- Opening Delimiter -
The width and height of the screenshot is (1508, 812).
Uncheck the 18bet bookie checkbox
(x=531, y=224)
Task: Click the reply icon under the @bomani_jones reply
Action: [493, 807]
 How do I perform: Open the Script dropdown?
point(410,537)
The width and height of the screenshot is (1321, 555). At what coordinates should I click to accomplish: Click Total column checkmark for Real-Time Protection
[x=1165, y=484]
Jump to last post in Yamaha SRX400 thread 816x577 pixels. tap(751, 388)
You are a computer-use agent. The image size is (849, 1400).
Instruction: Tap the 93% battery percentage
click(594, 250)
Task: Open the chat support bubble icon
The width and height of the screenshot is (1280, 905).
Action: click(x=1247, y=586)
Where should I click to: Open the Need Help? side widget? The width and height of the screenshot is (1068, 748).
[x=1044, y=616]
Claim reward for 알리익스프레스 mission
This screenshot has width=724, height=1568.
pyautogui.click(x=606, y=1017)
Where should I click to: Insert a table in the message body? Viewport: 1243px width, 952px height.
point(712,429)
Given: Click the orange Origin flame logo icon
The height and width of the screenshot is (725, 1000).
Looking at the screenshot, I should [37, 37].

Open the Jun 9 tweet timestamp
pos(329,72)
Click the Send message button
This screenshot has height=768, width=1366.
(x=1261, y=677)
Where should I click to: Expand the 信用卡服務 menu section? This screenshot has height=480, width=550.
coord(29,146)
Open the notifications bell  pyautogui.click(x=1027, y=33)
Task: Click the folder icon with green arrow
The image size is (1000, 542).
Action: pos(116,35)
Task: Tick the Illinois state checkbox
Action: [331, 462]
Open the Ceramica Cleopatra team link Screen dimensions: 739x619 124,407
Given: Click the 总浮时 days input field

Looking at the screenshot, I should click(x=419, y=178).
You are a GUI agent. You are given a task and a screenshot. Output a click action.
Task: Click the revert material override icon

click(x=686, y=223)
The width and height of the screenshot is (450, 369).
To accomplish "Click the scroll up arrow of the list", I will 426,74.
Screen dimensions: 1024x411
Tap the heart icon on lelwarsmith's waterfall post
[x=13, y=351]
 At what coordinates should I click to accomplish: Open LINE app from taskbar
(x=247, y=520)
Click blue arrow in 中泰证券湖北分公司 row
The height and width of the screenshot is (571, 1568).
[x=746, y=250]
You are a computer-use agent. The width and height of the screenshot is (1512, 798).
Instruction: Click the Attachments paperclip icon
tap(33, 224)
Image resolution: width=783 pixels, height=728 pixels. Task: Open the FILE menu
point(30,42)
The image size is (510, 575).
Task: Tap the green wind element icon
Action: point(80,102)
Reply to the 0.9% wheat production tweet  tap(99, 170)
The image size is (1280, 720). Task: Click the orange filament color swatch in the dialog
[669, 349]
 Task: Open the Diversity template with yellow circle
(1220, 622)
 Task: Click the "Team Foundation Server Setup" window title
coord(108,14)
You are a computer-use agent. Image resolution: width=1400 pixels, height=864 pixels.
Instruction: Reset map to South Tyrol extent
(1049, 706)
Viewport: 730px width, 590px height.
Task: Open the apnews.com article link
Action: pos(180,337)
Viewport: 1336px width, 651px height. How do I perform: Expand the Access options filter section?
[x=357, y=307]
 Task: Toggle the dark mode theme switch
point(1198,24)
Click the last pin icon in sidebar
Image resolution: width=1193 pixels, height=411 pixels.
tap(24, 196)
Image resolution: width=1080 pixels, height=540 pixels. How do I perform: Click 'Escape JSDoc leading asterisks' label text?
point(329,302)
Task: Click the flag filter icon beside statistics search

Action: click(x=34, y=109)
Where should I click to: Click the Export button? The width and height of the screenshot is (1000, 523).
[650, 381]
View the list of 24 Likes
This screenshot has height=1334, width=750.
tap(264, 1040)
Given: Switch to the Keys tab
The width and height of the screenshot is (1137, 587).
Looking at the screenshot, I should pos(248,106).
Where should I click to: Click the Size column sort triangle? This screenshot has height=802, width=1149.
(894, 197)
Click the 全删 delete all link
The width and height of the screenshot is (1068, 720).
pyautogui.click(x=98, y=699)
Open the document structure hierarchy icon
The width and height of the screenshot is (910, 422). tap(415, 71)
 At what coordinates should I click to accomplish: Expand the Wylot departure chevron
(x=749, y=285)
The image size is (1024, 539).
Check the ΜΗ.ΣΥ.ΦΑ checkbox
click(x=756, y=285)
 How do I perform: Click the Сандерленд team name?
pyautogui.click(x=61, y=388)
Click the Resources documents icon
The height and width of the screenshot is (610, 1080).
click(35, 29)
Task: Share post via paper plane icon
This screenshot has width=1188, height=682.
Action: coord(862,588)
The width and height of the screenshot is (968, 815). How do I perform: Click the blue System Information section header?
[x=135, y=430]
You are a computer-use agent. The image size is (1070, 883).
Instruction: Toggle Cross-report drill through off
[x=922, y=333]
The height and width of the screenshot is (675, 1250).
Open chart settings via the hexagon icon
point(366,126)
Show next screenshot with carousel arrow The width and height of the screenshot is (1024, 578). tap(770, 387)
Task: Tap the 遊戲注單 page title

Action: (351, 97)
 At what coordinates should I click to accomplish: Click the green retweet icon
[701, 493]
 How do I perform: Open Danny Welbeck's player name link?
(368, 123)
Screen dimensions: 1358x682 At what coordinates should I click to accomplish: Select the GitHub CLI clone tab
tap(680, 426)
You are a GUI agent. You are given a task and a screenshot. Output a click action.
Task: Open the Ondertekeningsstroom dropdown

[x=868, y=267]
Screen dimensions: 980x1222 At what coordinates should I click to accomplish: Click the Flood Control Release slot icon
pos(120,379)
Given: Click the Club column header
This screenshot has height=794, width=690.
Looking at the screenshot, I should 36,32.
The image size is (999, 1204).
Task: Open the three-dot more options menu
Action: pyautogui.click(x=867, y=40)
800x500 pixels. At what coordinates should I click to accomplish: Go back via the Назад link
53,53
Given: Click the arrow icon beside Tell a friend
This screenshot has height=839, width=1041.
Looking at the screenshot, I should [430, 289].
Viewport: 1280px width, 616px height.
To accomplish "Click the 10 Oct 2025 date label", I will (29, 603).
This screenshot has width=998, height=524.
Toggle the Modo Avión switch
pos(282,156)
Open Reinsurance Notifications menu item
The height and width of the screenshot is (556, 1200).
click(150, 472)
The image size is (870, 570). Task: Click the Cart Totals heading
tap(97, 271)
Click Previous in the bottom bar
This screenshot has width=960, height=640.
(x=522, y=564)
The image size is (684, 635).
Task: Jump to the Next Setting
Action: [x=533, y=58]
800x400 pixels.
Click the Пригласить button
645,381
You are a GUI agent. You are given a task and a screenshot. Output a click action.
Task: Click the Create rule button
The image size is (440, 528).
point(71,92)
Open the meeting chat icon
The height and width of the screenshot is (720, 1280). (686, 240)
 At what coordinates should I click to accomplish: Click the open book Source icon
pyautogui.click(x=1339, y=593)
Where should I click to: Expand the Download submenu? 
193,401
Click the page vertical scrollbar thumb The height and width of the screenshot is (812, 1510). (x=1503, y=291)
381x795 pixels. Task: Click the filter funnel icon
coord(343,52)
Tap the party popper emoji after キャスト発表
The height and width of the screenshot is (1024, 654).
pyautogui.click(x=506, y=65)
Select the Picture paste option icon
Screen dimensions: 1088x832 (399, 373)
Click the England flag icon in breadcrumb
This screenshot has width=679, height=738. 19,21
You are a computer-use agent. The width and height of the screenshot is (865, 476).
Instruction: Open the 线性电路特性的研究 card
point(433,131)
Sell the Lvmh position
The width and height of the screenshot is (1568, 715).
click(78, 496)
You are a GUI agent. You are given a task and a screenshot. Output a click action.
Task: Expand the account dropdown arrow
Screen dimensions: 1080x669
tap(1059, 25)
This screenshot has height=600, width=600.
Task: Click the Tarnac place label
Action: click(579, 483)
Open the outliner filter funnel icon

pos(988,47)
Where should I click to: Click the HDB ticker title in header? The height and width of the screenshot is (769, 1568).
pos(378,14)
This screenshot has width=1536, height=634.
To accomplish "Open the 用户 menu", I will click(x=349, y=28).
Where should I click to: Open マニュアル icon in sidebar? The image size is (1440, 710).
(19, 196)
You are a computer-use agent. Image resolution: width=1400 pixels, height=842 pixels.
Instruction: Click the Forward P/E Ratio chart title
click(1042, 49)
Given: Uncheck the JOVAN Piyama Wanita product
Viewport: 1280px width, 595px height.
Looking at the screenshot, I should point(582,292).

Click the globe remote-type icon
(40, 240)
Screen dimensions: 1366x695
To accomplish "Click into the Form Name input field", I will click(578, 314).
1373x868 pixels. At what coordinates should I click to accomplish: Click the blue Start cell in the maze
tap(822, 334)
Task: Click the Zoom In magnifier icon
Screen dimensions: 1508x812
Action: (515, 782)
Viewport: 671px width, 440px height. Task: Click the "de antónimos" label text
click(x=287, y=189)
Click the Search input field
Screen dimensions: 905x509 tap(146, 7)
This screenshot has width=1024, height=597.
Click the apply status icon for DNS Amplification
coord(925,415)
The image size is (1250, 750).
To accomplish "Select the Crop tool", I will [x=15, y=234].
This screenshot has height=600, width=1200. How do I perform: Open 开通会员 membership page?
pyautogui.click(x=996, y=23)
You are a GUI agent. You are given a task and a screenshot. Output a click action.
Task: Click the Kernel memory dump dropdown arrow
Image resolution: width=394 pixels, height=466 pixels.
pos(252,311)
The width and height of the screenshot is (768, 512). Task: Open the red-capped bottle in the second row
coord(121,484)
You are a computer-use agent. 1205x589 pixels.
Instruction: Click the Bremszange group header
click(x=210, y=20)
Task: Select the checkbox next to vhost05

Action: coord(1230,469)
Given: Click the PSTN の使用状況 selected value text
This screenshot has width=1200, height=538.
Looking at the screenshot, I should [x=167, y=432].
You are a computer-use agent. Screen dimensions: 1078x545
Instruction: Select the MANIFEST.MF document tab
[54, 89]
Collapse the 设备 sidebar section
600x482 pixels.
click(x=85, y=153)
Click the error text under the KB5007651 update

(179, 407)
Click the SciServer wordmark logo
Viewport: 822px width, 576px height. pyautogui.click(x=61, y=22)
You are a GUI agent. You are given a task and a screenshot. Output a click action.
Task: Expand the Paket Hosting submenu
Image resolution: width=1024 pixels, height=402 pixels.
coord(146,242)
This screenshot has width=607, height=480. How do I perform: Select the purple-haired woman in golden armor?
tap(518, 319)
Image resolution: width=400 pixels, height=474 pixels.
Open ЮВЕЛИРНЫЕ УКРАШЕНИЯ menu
- Closing Delimiter -
- _WORK TO BE COMPLETED_: Restate, please, word for word the span of records running from the first line to the line bearing "Task: Open the chat support bubble icon", both included, and nothing outside it.

- _RESULT BELOW_:
The width and height of the screenshot is (1508, 812).
Uncheck the 18bet bookie checkbox
(x=531, y=224)
Task: Click the reply icon under the @bomani_jones reply
Action: [493, 807]
 How do I perform: Open the Script dropdown?
point(410,537)
The width and height of the screenshot is (1321, 555). At what coordinates should I click to accomplish: Click Total column checkmark for Real-Time Protection
[x=1165, y=484]
Jump to last post in Yamaha SRX400 thread 816x577 pixels. tap(751, 388)
You are a computer-use agent. The image size is (849, 1400).
Instruction: Tap the 93% battery percentage
click(594, 250)
Task: Open the chat support bubble icon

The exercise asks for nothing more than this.